Однако торжество интервентов было недолгим. Партизанская война разгорелась с новой силой и так и не опубликованный "Партизанский гимн", уйдя в подполье, стал боевой песней всех борющихся революционных сил Дальнего Востока.
Решающие бои с японо-белогвардейцами произошли 5-12 февраля 1922 года у станции Волочаевка Амурской железной дороги. Народно-революционная армия ДВР под командованием В. К. Блюхера наголову разбила "Белоповстанческую Армию" генерал-майора Молчанова, в результате чего 14 февраля был освобожден Хабаровск. П. С. Парфенов в это время был в Китае в качестве начальника военно-политической миссии ДВР. Узнав о радостной победе, он немедленно внес в текст "Партизанского гимна" изменения: вместо "Николаевские дни" написал "Волочаевские дни", вместо слов "Этих дней не смолкнет слава" — "Этих лет не смолкнет слава" и дал посвящение: "Светлой памяти Сергея Лазо, сожженного японо-белогвардейцами в паровозной топке".
Такова история возникновения знаменитой песни "По долинам и по взгорьям", которую пели, сейчас поют и всегда будут петь советские люди.
Теперь, когда в общих чертах мы вспомнили историю песни "По долинам и по взгорьям", рассмотрим такой сложный вопрос, как авторство.
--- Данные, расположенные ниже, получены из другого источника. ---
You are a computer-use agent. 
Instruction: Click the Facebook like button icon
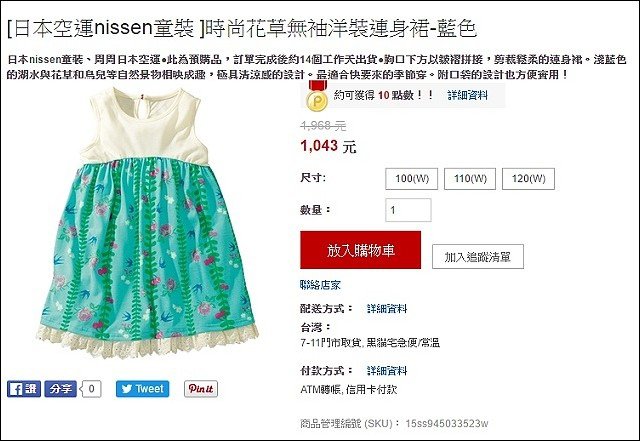coord(24,389)
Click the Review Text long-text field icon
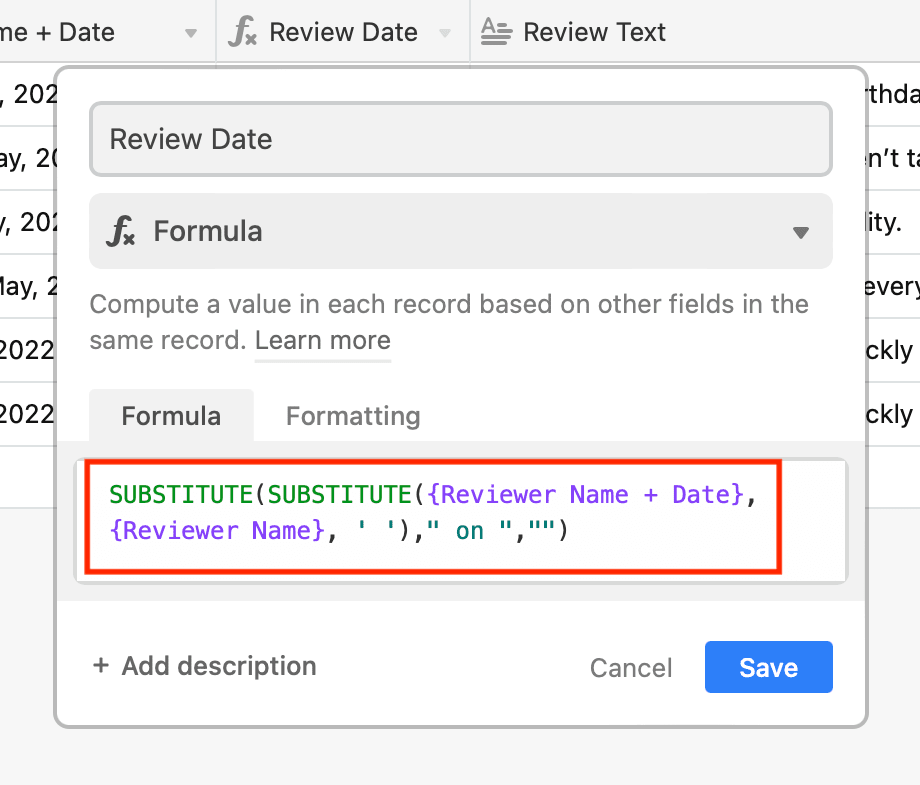The image size is (920, 785). 496,32
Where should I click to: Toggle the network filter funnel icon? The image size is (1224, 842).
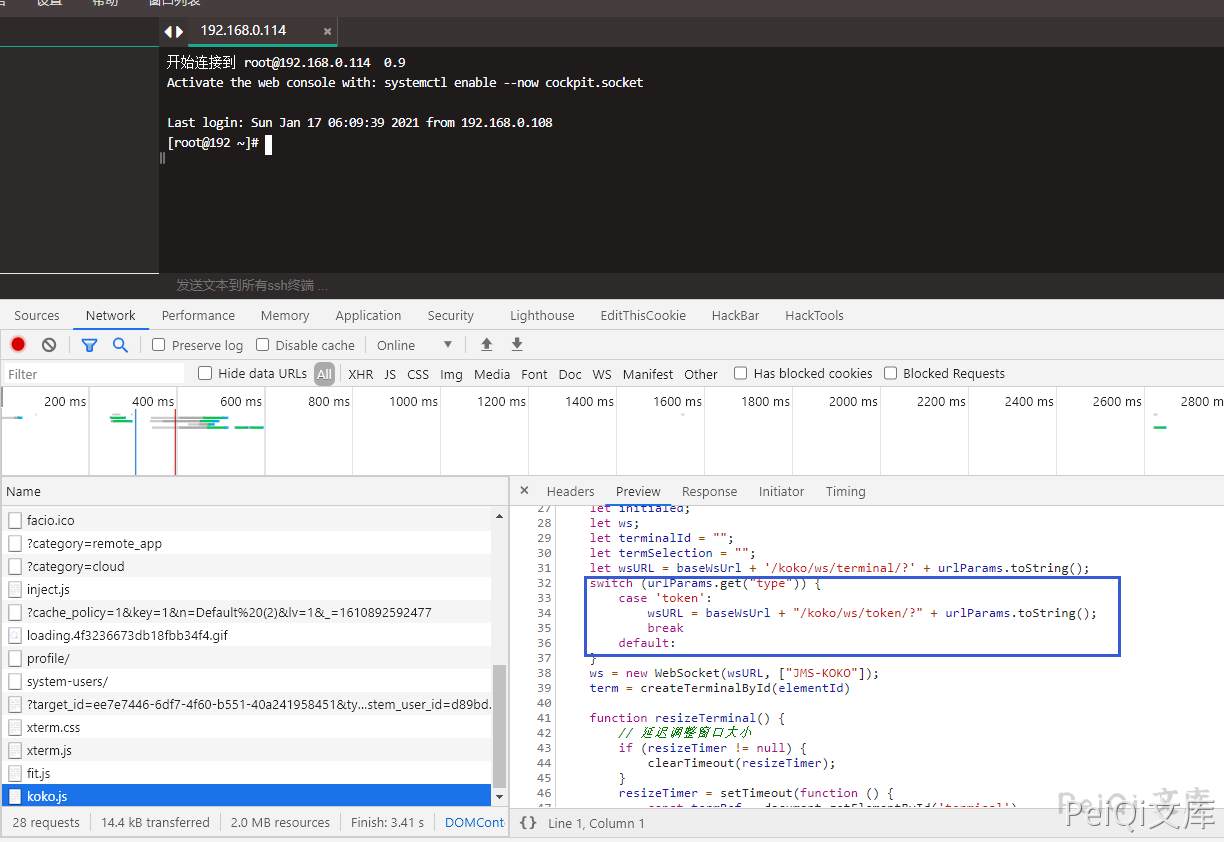coord(89,345)
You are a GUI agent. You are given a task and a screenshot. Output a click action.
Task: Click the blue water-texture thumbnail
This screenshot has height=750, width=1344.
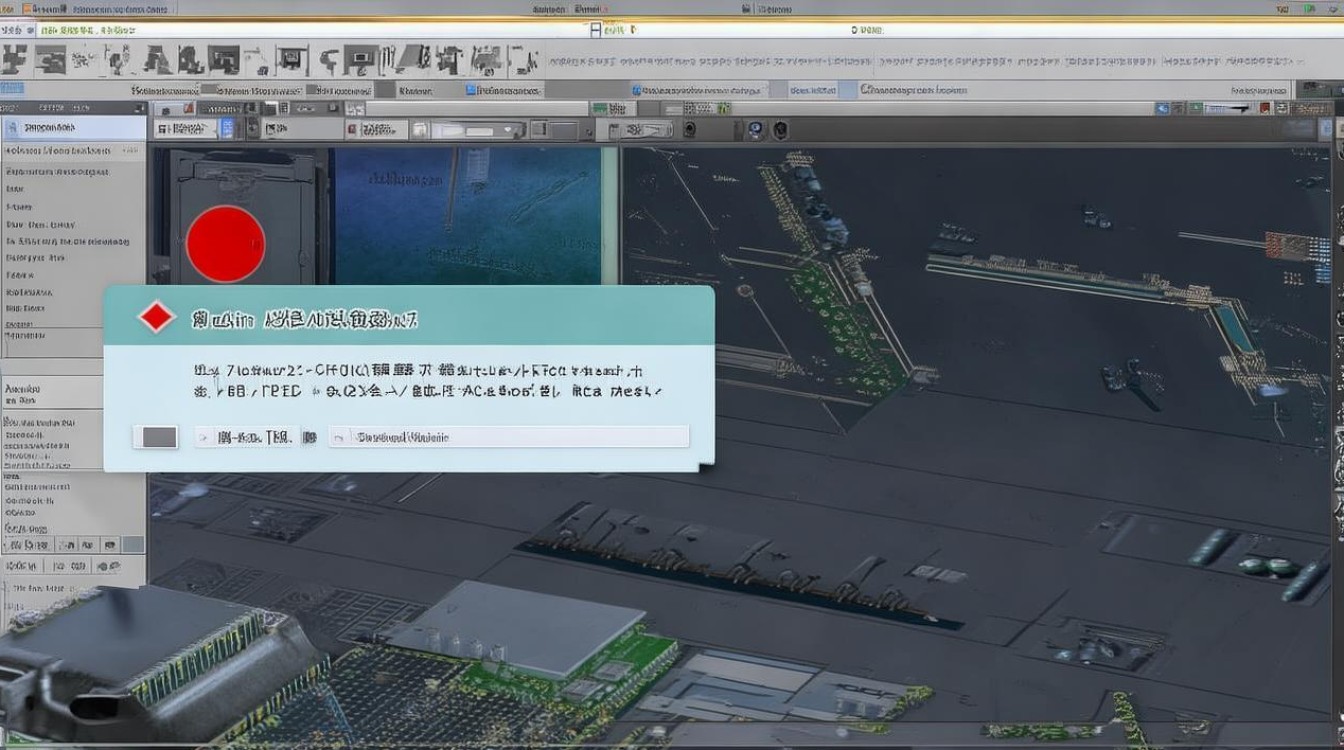(468, 215)
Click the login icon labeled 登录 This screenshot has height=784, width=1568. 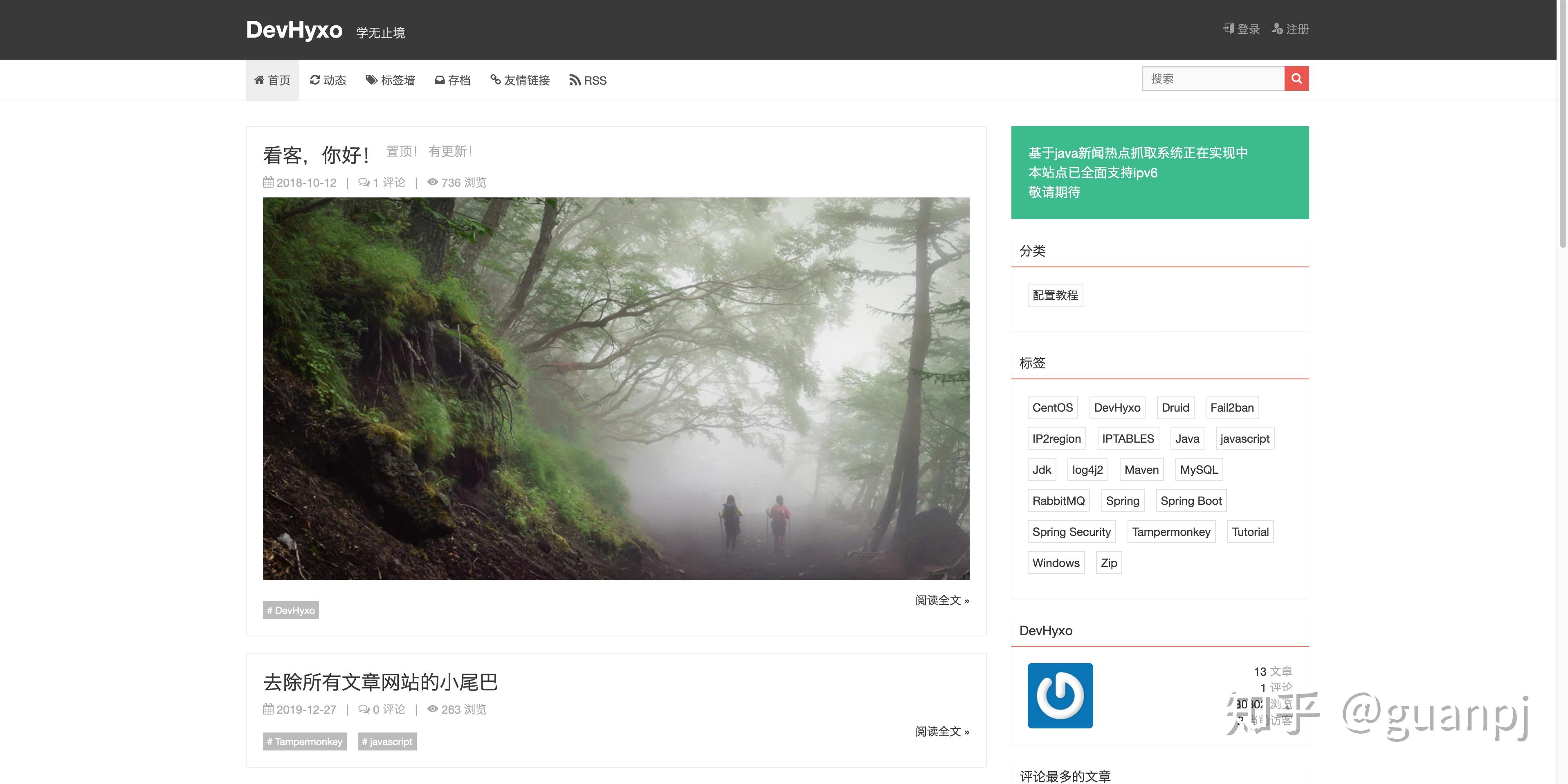point(1241,29)
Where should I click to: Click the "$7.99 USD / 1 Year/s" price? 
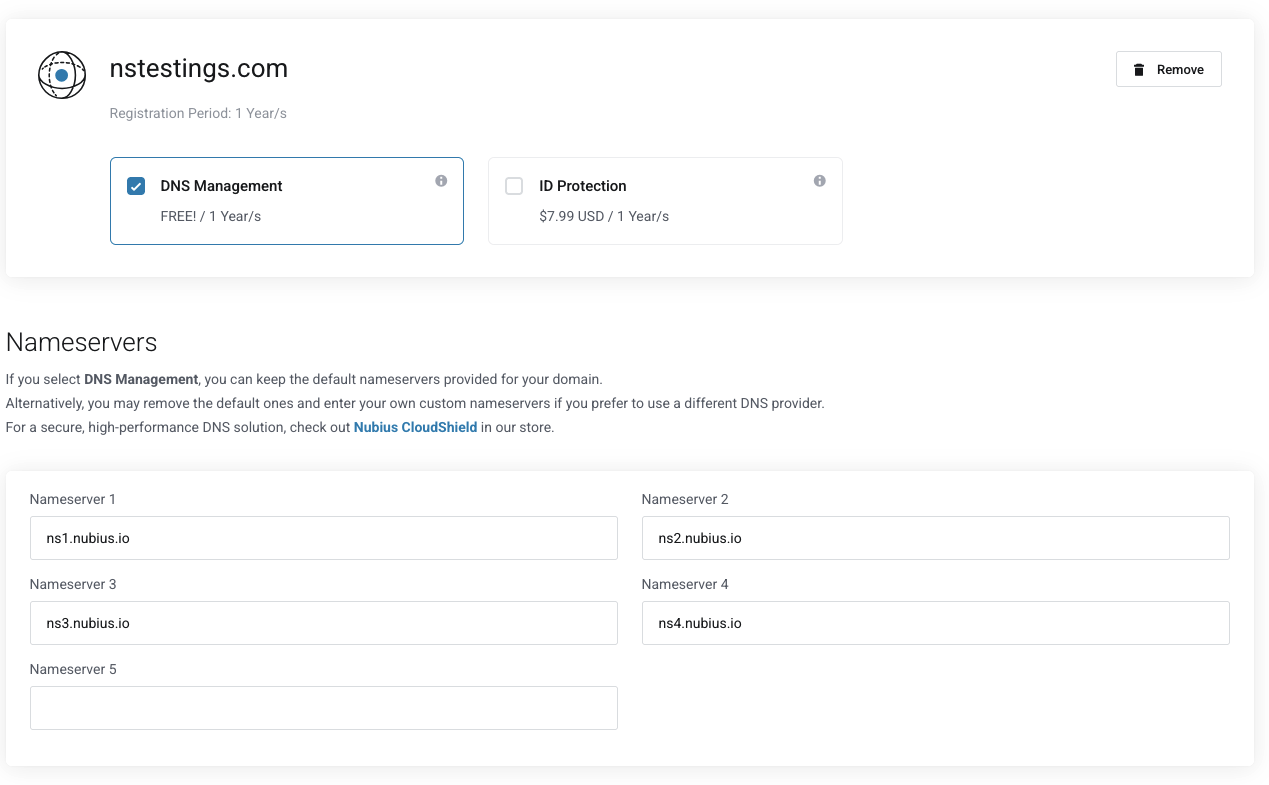coord(604,216)
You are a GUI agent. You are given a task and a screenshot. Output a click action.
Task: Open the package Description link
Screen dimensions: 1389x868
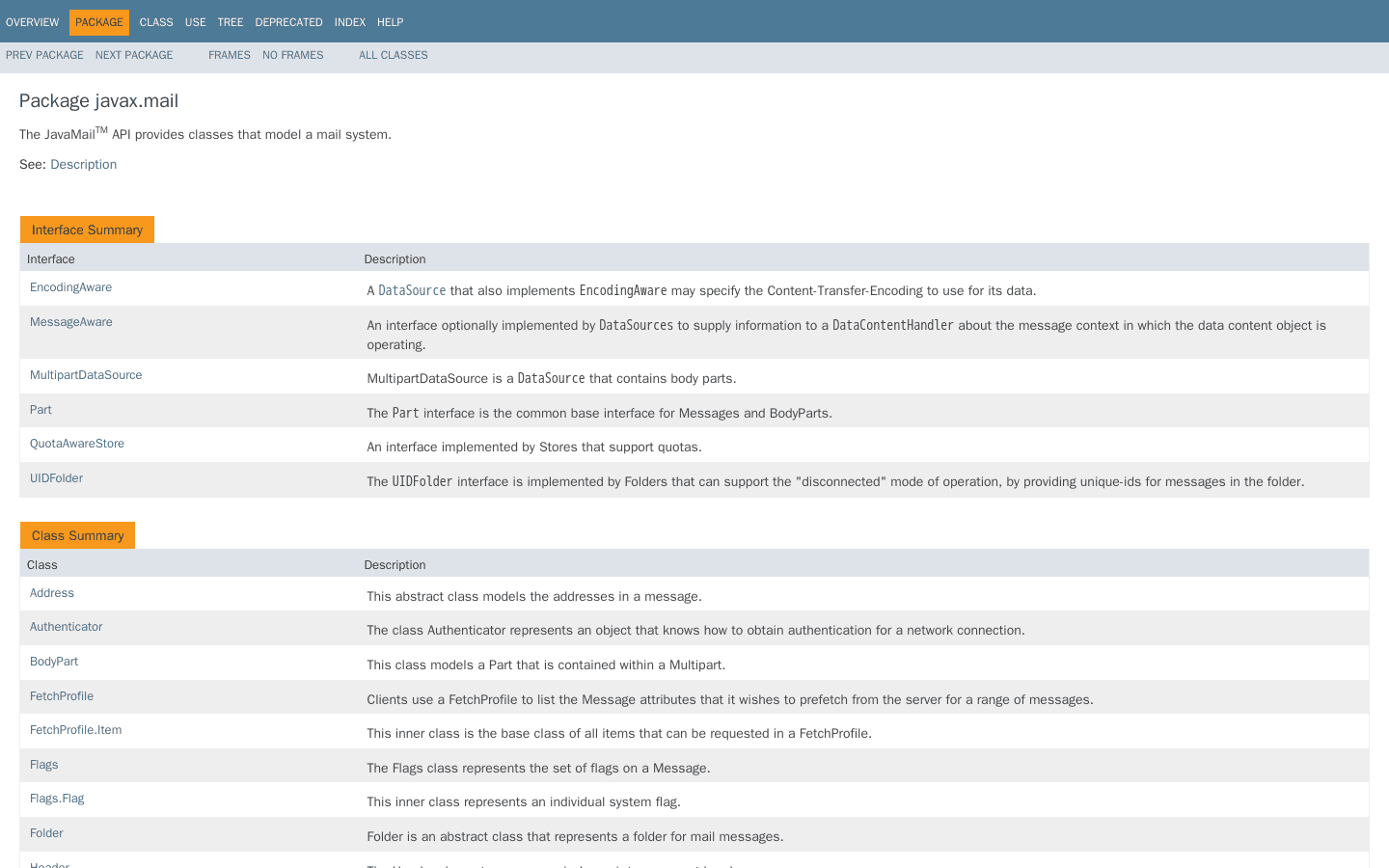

Итак, композитор А. В. Александров в июне 1929 года записал в свой блокнот от командира роты И. С. Атурова совершенно незнакомую песню, начинающуюся словами "Из Ленинграда из походу…". Однако позже, когда Краснознаменный ансамбль красноармейской песни и пляски СССР впервые выступил с литературномузыкальной композицией "Особая Дальневосточная Армия в песнях", то от атуровской песни осталась только одна мелодия, текст же был совершенно иной — "По долинам и по взгорьям".
Вот тут и возникает первый вопрос: почему А. В. Александров решил отказаться от текста, продиктованного ему И. С. Атуровым? Вероятно, объясняется это полной литературной беспомощностью текста, который композитор не счел нужным даже записать целиком, ограничившись лишь одним куплетом в качестве примера.